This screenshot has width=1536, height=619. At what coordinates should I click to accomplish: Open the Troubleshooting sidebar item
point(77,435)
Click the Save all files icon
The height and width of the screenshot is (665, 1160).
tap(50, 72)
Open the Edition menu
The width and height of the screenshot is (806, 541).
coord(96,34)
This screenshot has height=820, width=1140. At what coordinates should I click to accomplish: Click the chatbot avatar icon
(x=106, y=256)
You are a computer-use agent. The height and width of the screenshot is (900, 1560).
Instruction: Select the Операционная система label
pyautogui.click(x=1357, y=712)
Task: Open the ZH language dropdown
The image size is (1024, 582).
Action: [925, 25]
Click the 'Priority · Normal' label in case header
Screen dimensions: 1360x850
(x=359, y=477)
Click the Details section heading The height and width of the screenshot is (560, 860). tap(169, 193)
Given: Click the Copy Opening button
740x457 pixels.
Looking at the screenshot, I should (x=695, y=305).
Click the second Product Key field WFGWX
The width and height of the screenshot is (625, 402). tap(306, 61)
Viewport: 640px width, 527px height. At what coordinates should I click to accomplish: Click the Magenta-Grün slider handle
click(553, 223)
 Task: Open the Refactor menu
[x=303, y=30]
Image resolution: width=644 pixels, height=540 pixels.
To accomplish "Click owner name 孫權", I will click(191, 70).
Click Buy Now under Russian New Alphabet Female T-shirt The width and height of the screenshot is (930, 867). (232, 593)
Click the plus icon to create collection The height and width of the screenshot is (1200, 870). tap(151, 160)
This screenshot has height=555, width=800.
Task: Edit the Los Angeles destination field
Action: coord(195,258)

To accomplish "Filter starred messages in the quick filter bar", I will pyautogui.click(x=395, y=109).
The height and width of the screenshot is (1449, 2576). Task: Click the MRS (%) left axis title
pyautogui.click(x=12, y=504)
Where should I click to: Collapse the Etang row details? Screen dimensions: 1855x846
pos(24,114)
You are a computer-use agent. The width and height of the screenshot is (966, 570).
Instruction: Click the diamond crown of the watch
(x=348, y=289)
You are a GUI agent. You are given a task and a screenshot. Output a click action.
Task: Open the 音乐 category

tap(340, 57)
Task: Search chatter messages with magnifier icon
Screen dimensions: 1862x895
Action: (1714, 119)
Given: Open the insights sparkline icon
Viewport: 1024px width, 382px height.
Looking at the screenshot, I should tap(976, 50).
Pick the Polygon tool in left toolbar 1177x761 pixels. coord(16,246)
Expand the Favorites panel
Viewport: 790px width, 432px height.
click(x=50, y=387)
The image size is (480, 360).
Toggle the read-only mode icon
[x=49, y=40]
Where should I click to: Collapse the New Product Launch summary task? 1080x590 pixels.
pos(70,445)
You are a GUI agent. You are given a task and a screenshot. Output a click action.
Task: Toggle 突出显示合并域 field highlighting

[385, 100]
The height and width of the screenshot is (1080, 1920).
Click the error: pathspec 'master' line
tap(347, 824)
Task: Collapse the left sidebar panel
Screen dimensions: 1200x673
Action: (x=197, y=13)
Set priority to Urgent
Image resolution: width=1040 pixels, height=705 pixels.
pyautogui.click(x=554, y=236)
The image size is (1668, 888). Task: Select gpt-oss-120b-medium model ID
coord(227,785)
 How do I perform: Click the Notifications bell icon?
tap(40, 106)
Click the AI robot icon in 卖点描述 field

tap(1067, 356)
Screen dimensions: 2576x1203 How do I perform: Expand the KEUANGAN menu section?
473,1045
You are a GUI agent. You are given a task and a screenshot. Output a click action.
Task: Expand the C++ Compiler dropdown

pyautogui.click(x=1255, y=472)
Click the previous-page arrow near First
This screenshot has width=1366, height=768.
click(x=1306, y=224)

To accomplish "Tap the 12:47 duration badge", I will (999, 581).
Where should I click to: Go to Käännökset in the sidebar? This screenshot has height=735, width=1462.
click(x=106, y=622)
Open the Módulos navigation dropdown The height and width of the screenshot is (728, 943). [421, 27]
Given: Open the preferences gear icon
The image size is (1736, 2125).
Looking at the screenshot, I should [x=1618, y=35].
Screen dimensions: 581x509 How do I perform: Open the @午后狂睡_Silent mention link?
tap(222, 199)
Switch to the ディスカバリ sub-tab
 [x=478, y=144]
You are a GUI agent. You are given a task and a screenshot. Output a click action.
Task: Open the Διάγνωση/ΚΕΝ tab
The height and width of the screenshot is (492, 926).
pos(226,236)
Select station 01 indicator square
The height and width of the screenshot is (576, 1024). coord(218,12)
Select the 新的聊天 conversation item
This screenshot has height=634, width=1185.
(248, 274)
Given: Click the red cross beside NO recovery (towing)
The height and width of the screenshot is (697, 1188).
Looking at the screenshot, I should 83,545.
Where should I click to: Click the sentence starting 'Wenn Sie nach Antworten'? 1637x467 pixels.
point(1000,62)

---+---

Directions. Find the lines in the entries above where "messages" occurs, and copy each of them.

Your solution.
To accomplish "Filter starred messages in the quick filter bar", I will pyautogui.click(x=395, y=109).
Task: Search chatter messages with magnifier icon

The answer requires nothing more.